In de privé studieruimte waren geen effecten in stemming tussen de kleuren ontdekt. In de

open studieruimte was de stemming meer positief bij de blauwe kleur dan de rode, wat kan

komen door het kalmerende effect van de kleur blauw in tegenstelling tot de stimulerende

(13)

werking van de kleur rood. Als laatste kan gezegd worden dat uit het onderzoek van Stone (2001) bleek dat er geen effect was op de tevredenheid mét en de motivatie voor de taak. Het ontbreken van het effect op motivatie kan verklaard worden door het feit dat het geen echte studiesituatie betrof, omdat men niet hóefde te presteren. Het onderzoek van Stone (2001) laat dus zien dat de prestatie wordt beïnvloed door de kleur, maar dat dit afhankelijk is van de moeilijkheidsgraad van de taak.

Ondanks alles wat er bekend is over kleur, is zoals eerder vermeld in de inleiding volgens Woolner et al. (2007) uit álle omgevingselementen in de leeromgeving nog het minste onderzoek gedaan naar het element kleur. Dit concludeerden zij aan de hand van een uitgebreid literatuuronderzoek dat zij hadden gedaan naar de impact van omgevingselementen op de prestatie van studenten in hun leeromgeving. Zij brachten de bestudeerde literatuur onder in vijf aparte onderwerpen: 1. prestatie/talent ‘attainment’, 2. betrokkenheid

‘engagement’, 3. beïnvloeding ‘affect’, 4. aanwezigheid ‘attendance en 5. welbevinden ‘well- being’. Zij deden onder meer onderzoek naar de bestaande kennis op het terrein van educatie, psychologie, ergonomie en het design van de omgeving en gebouwen. Omgevingselementen als lawaai, (dag)licht, ergonomisch meubilair, temperatuur en kleur werden onder andere besproken. Het omgevingselement kleur viel onder betrokkenheid (verbeteringen in aandacht) en beïnvloeding (verbeteringen in stemming en motivatie). Woolner et al. (2007) stelden dat het moeilijk is om tot conclusies te komen wat betreft de impact van leeromgevingen door de diversiteit aan omgevingenelementen uit de onderzoeksliteratuur en of deze al dan niet met elkaar in verband staat. Wél komen zij tot de conclusie dat het investeren in de omgevingselementen van de leeromgeving resultaten zal opleveren, maar dat gekeken dient te worden welk element van de omgeving voor welk effect zal zorgen.

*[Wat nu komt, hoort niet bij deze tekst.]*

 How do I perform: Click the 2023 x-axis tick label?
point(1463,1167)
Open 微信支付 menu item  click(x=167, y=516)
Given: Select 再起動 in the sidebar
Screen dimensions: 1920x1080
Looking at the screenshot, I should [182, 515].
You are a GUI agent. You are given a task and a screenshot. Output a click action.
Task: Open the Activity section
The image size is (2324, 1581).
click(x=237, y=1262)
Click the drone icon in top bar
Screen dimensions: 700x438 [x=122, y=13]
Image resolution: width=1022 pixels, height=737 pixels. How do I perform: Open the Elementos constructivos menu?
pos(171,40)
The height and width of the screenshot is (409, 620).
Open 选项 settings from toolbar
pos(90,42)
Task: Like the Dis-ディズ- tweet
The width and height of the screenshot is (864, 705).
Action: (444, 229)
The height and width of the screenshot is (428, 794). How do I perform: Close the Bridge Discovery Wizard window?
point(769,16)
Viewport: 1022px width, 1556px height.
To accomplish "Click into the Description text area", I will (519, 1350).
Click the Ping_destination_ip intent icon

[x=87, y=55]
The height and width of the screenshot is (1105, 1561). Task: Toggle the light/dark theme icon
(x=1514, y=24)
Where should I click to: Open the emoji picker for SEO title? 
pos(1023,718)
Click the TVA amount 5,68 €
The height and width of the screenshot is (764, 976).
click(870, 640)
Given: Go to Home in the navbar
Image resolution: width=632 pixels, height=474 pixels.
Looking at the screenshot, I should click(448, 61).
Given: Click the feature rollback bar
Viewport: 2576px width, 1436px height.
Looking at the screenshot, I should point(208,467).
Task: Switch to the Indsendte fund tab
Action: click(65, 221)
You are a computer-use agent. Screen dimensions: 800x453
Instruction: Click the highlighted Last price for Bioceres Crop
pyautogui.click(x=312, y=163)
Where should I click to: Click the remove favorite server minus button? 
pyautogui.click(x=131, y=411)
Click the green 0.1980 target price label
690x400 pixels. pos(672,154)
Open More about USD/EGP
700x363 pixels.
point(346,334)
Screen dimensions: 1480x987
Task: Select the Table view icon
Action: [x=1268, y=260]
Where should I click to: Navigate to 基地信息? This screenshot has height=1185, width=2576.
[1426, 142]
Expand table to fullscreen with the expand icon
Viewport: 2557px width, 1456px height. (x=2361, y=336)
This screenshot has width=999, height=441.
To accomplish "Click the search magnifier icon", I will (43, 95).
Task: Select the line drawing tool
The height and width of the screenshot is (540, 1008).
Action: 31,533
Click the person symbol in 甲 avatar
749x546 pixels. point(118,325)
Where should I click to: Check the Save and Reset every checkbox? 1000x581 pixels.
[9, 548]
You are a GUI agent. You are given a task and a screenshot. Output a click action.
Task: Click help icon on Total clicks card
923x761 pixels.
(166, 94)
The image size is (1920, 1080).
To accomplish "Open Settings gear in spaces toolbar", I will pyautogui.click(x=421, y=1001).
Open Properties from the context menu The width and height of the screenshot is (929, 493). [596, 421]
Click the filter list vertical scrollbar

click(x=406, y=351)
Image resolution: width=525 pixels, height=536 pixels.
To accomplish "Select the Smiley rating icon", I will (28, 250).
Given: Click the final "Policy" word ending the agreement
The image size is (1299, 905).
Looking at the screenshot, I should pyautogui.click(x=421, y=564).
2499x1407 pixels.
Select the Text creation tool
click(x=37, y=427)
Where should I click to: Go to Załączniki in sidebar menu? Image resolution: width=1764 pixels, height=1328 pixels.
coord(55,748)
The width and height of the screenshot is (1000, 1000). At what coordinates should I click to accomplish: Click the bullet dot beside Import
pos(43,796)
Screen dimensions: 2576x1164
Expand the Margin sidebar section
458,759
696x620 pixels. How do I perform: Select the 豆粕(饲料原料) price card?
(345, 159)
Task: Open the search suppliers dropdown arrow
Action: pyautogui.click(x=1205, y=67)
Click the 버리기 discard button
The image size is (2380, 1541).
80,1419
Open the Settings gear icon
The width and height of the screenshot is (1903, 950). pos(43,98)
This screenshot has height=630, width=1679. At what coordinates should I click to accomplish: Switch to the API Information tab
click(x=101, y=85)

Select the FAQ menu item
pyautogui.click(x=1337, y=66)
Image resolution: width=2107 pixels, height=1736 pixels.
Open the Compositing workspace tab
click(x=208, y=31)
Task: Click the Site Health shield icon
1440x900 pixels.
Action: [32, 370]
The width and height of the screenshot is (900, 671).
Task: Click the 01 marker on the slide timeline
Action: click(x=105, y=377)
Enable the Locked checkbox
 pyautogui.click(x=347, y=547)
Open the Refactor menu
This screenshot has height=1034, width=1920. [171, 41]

Kijkend naar de besproken literatuur over kleur in de leeromgeving kunnen een aantal

conclusies worden getrokken. Uit het onderzoek van Elliot et al. (2007) bleek dat de kleur

rood in de prestatiecontext zorgde voor een significant slechtere prestatie dan groen en

achromatische kleuren. Echter was de kleur niet als omgevingselement getest in dit

onderzoek. Wollin en Montagne (1981) concludeerden dat studenten significant beter

presteerden in een lokaal die zijzelf als significant prettiger, interessanter en comfortabeler

achtten, dan in een steriele. Dit resultaat beaamt het onderzoek van Kwallek en Lewis (1990),

waarin naar voren kwam dat arbeiders meer fouten maakten in een wit kantoor dan in een

rood kantoor. Uit het onderzoek van Stone en English (1998) bleek dat een taak extremer

wordt beoordeeld in een blauwe ruimte, dan in een rode. In een blauwe ruimte werden méér

fouten gemaakt bij een veeleisende taak en minder bij een minder veeleisende taak. Dit zou

(14)

komen doordat blauw minder afleidend is en men zich dan beter kan concentreren in een blauwe ruimte. Ook bleek uit het onderzoek van Stone (2001) dat studenten een positievere stemming hebben in een blauwe open ruimte. Hij suggereerde dat de negatieve stemming in een ruimte wordt beïnvloed door de taak en de positieve stemming door de omgeving.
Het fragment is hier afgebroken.